## Input data
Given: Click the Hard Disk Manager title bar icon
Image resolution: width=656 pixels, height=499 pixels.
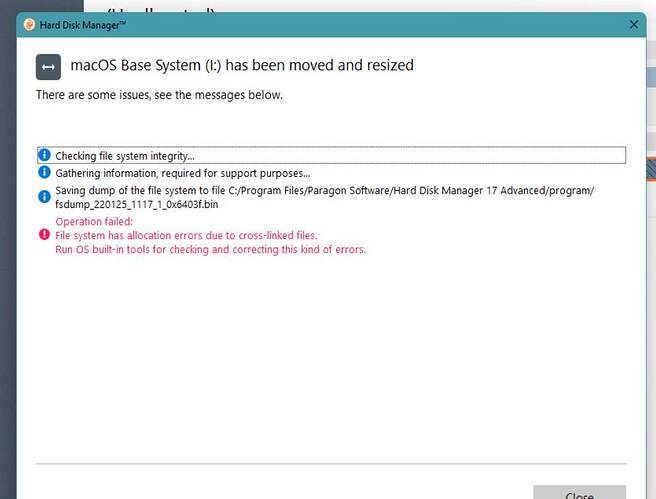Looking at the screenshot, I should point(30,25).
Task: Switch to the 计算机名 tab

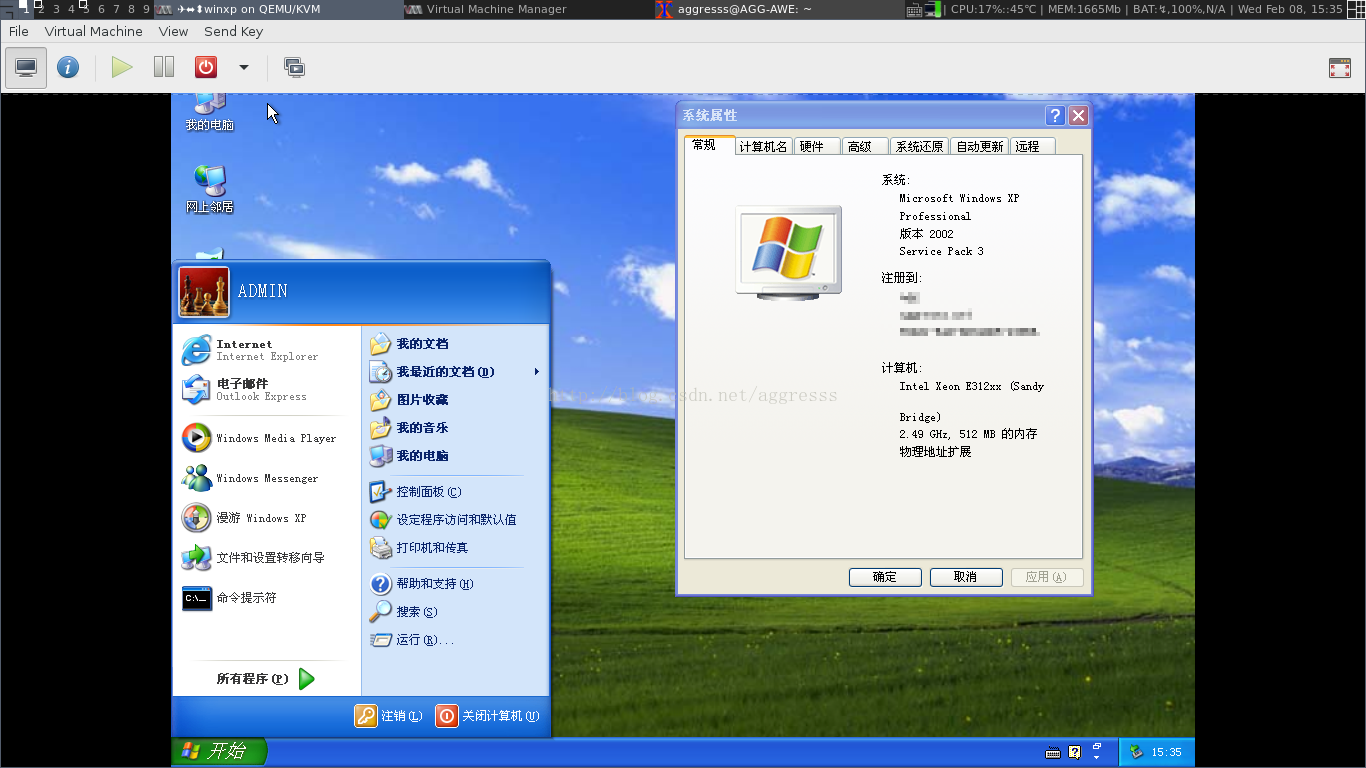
==
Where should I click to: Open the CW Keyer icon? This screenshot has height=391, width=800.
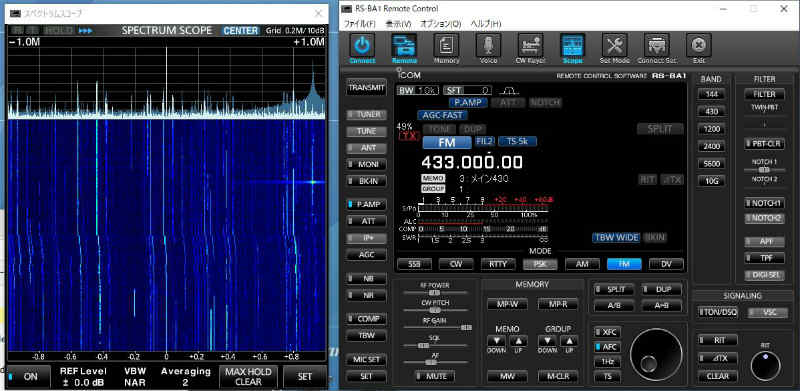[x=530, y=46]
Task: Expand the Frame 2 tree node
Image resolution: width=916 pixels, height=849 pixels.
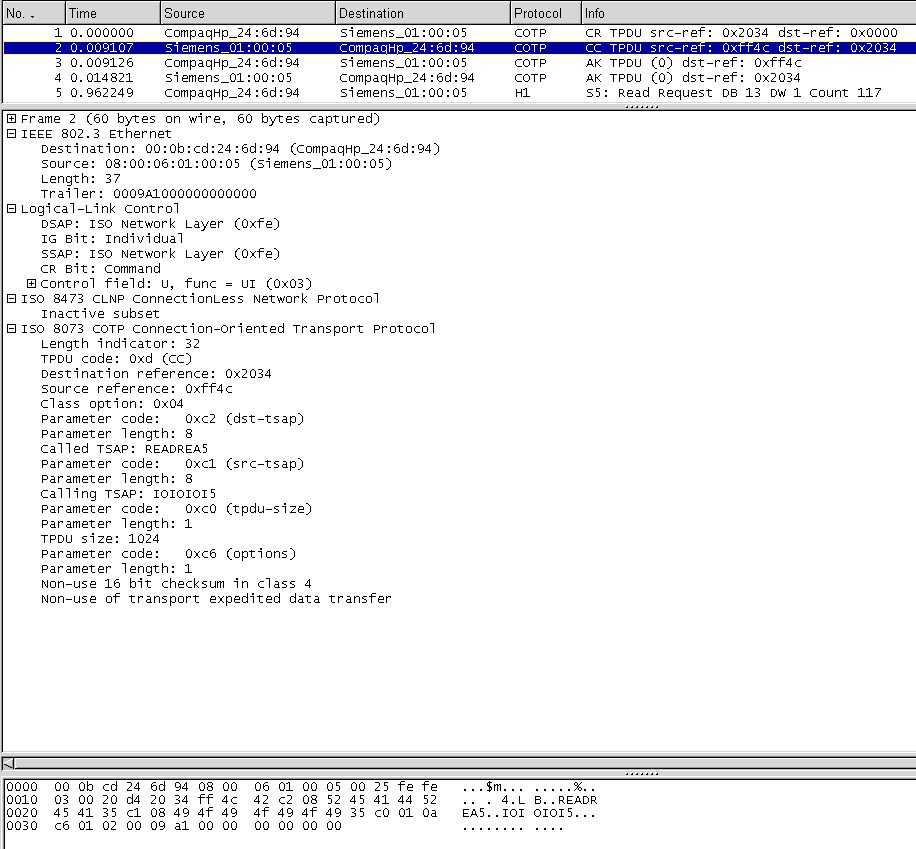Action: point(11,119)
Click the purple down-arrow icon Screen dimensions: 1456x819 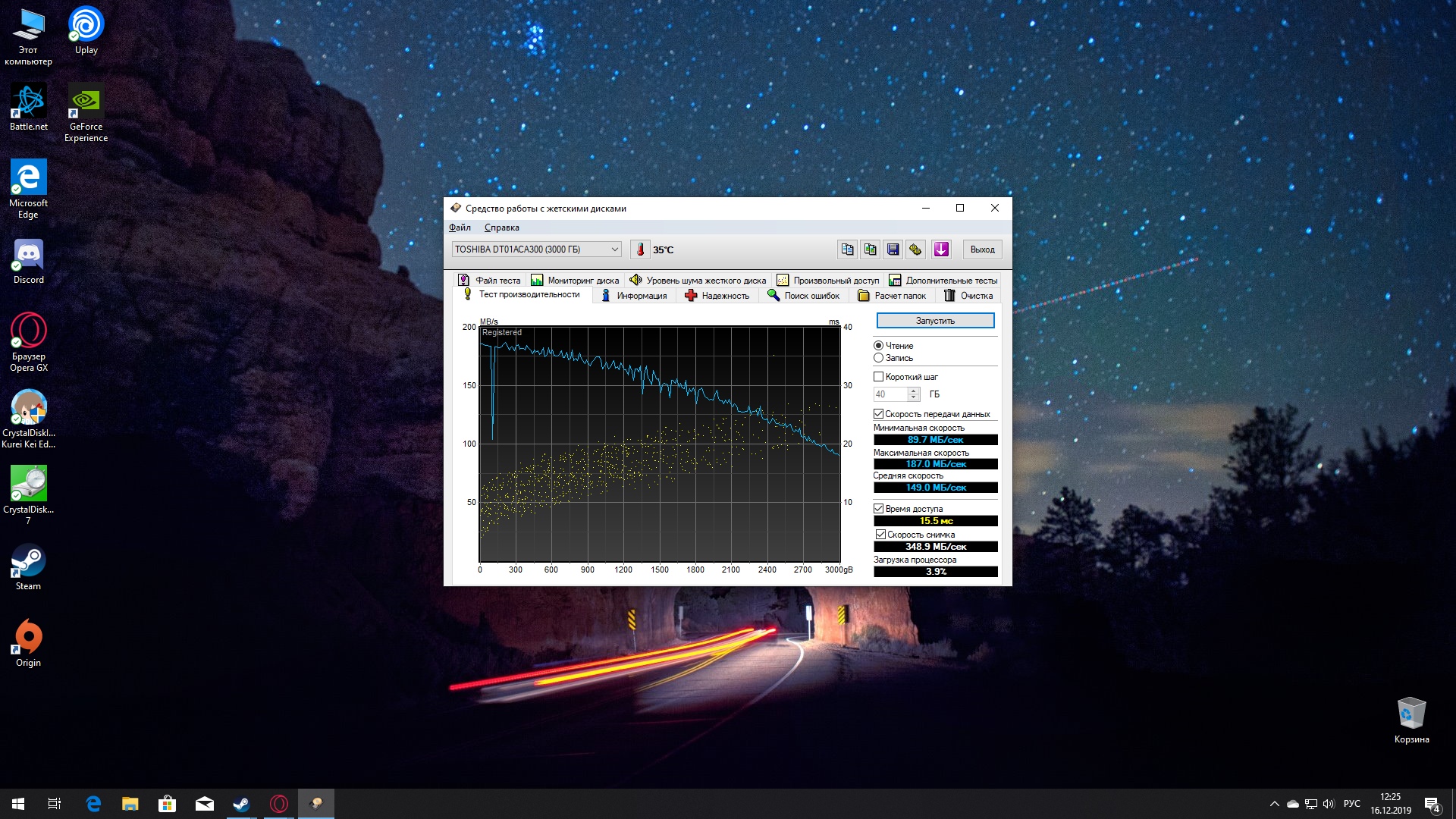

## Requirements
Which lines of the data contain the string "width"? Gather every one of them and copy each line in full.

## Response to the task
Image resolution: width=656 pixels, height=499 pixels.
Where should I click to: Open the CW Keyer icon? This screenshot has height=391, width=800.
Image resolution: width=916 pixels, height=849 pixels.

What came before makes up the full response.